Lipid remodeling is an important feature of the metabolism alterations of glioblastoma (GBM), which is closely related to the malignant progress of tumor and resistance to radiotherapy and chemotherapy. We previously found upregulated lipid metabolism in hypoxic GBM cells, but the specific mechanism remains unknown. It is known that oncogene ZEB2 is upregulated by hypoxia key factor HIF-1α.Bioinformatics analysis and preliminary experiments showed that ZEB2 may interact with RBMX, and the lipid droplet accumulation in GBM cells will be decreased after ZEB2 knockdown.
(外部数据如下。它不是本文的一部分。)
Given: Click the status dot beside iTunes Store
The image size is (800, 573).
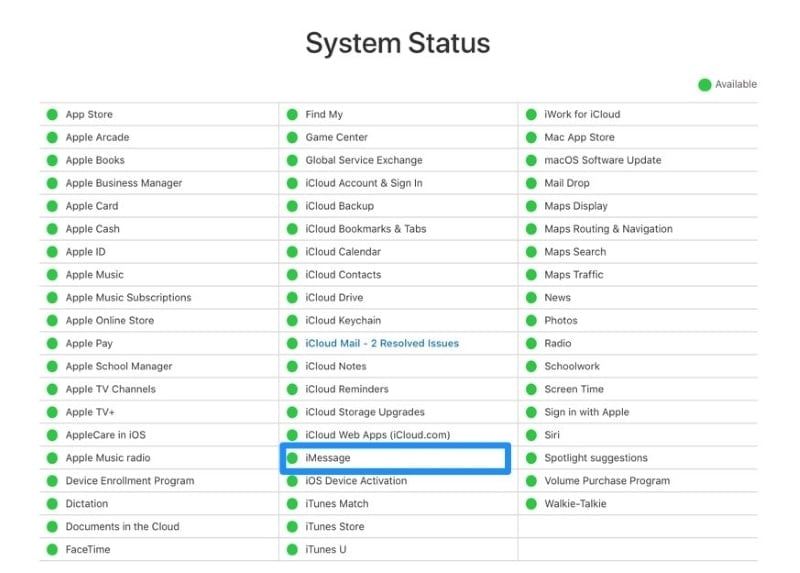Looking at the screenshot, I should [x=292, y=527].
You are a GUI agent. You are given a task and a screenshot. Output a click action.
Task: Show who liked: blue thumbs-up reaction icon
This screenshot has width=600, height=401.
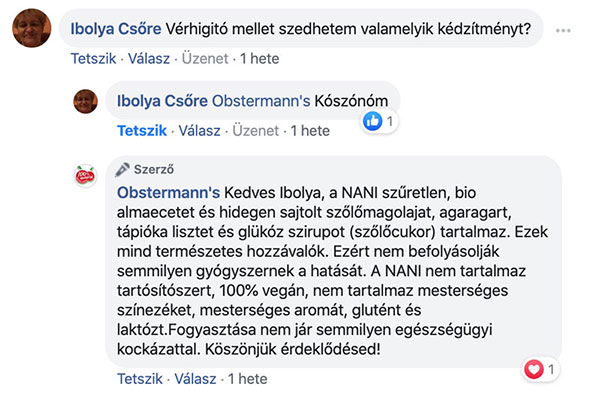tap(373, 122)

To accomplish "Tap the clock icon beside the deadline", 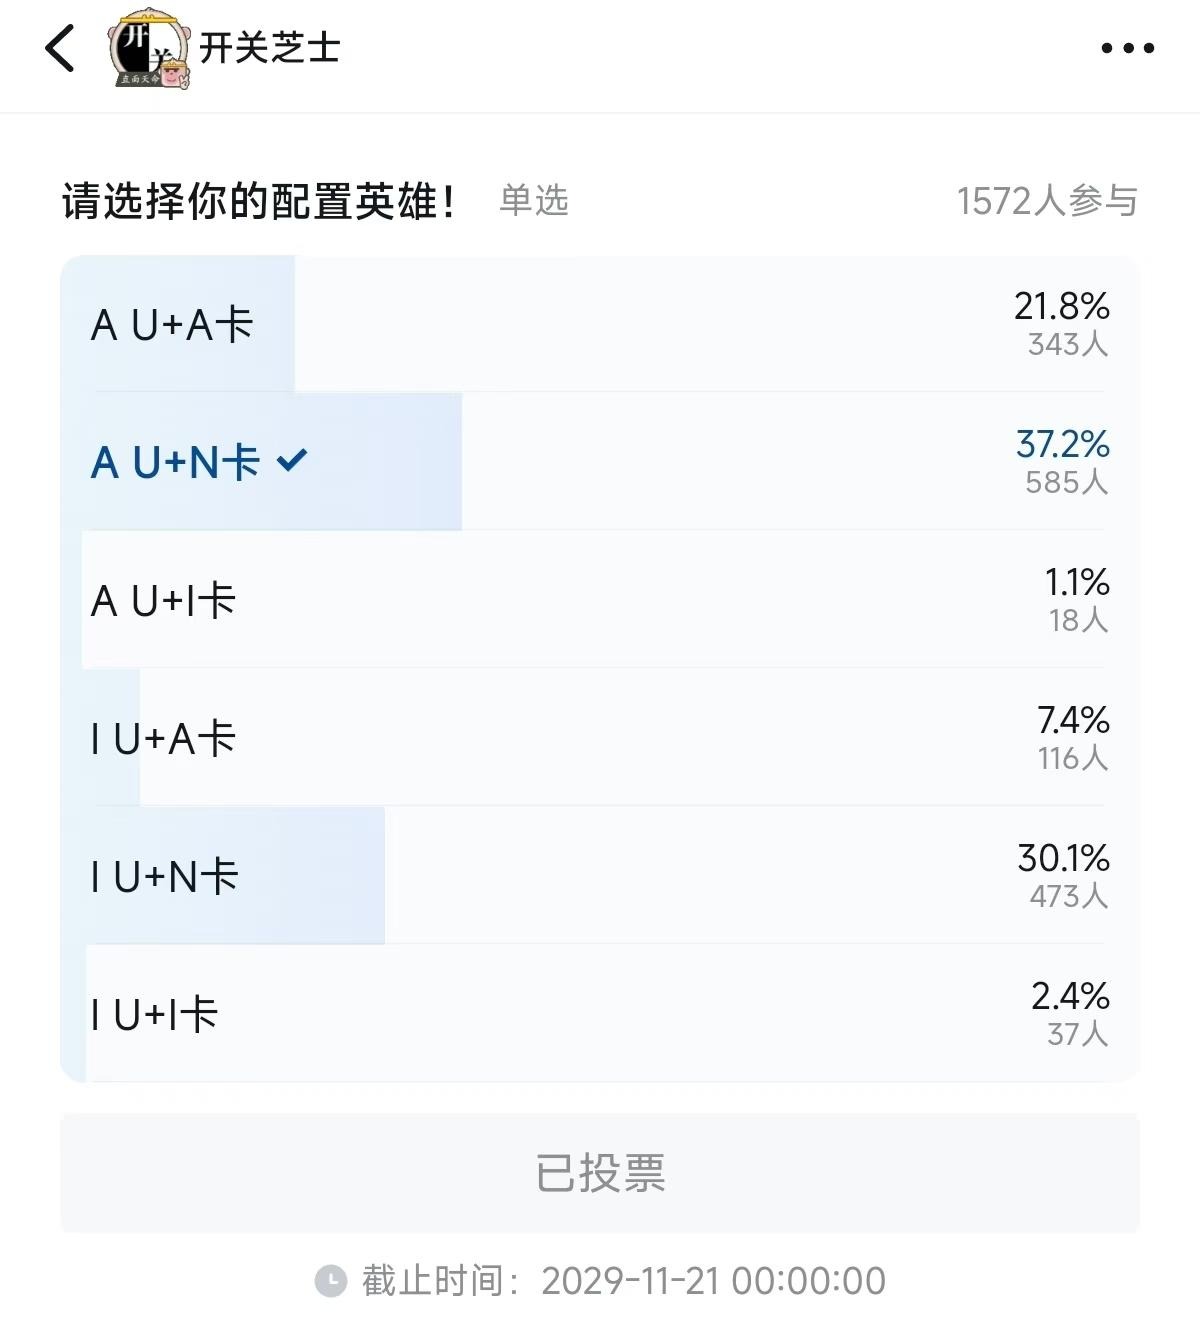I will (330, 1281).
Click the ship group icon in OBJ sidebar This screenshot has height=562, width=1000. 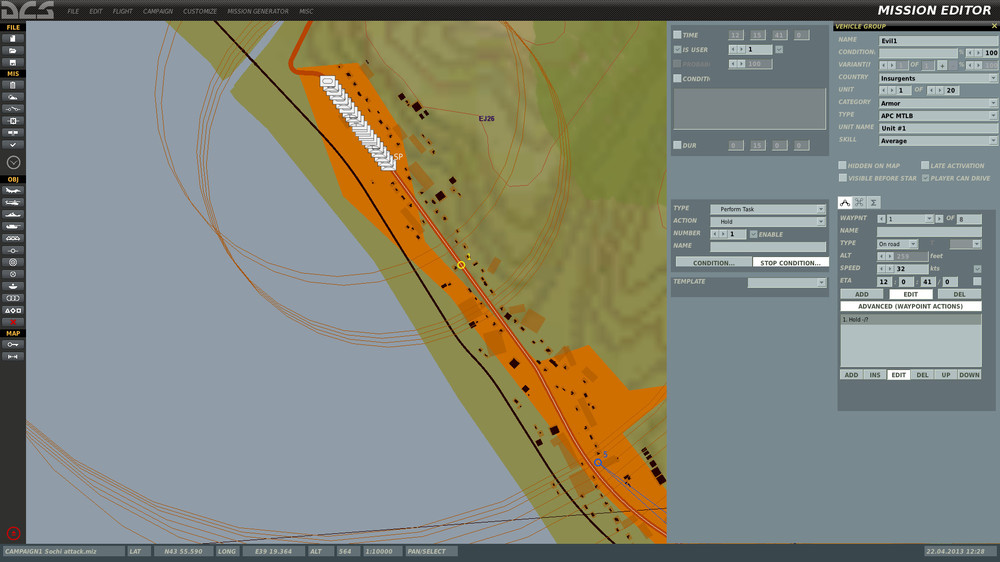tap(14, 214)
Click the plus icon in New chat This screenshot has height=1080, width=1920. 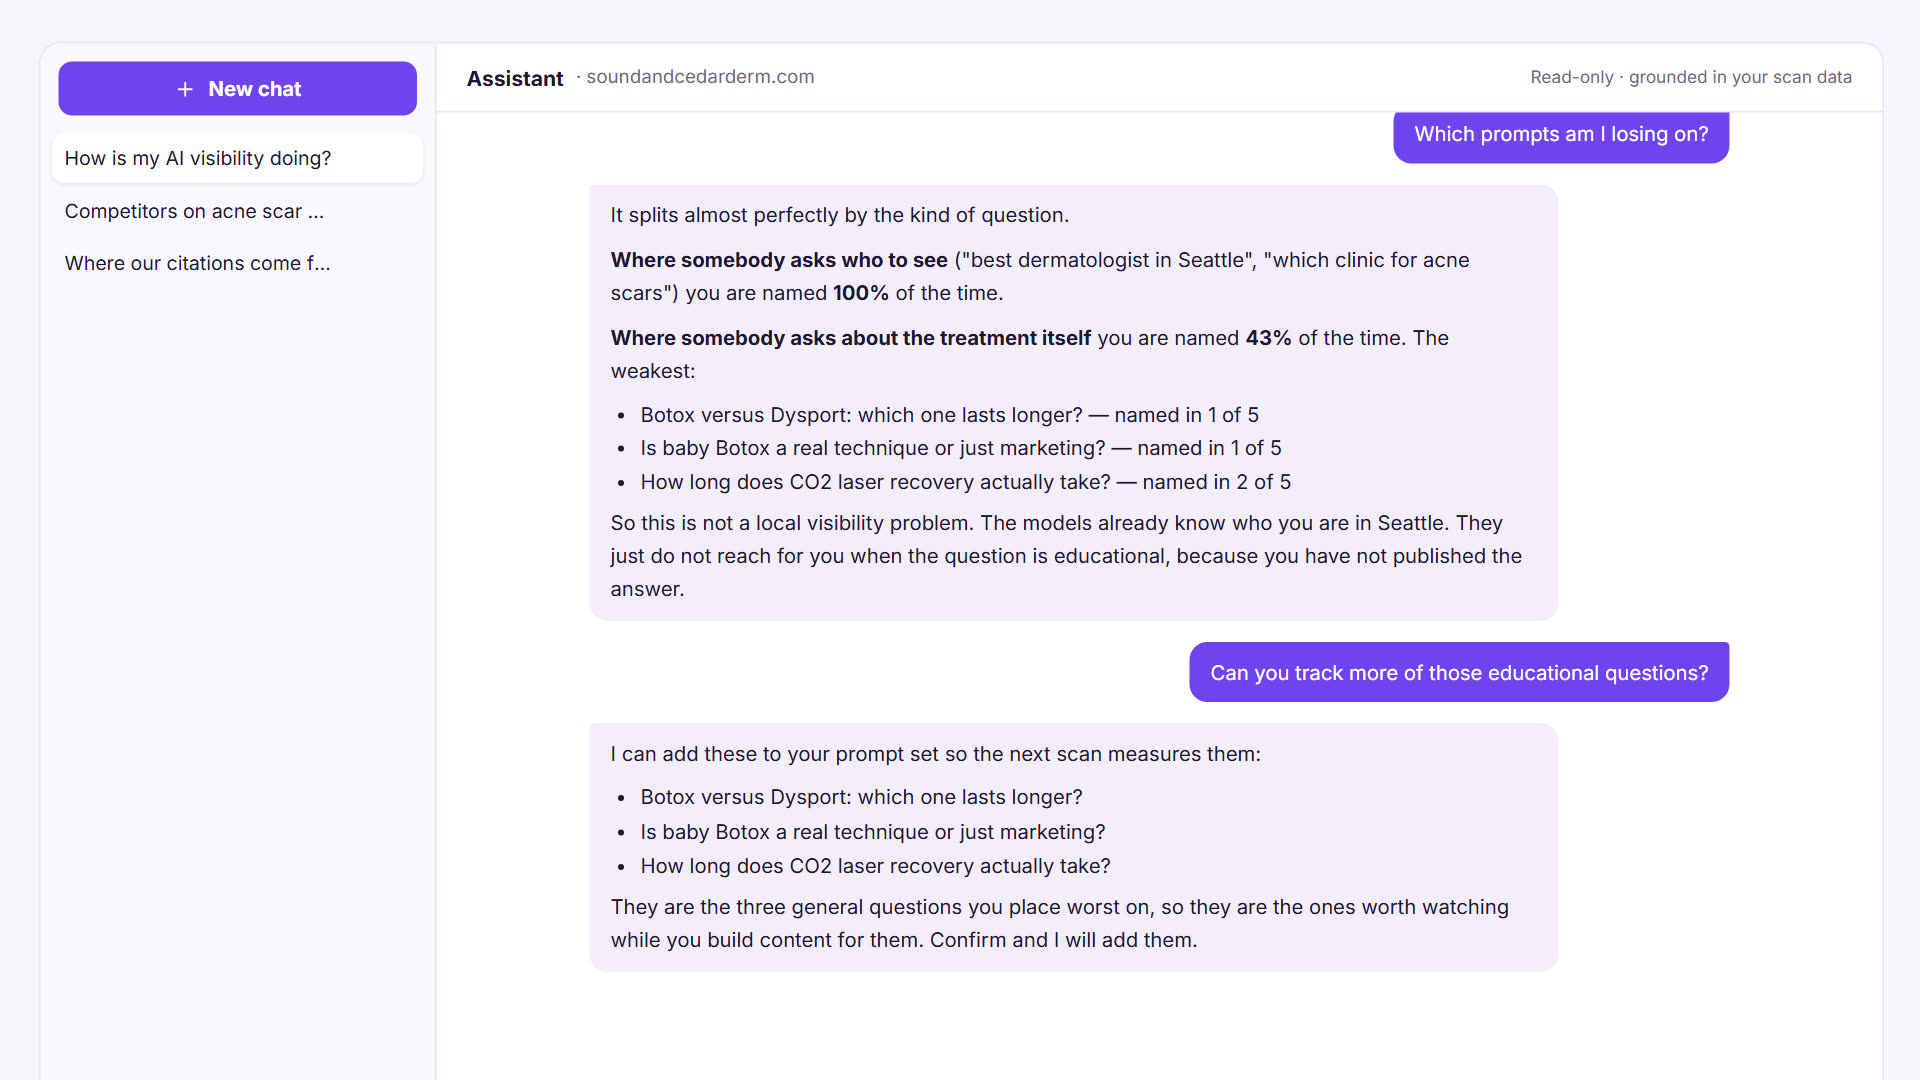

Moreover, RBMX has multiple binding sites with exon 17 of SCAP. Exon 17 skipping of SCAP inhibits the activation of SREBP-1, a key lipid synthesis factor in GBM cells, and this process can be reversed by hypoxia . Therefore, this project intends to use transgenic technology, CoIP, ChIP, FRET, isotope lipid labeling, in vitro and in vivo experiments to confirme that HIF-1α upregulates ZEB2 to regulate the splicing pattern of SCAP through interaction with RBMX, and then activate SREBP-1-mediated de novo fatty acid synthesis, leading to the accumulation of lipid droplets within the GBM. This project will elucidate a key molecular mechanism of GBM lipid metabolism remodeling, and provide new therapeutic targets for the control of GBM recurrence.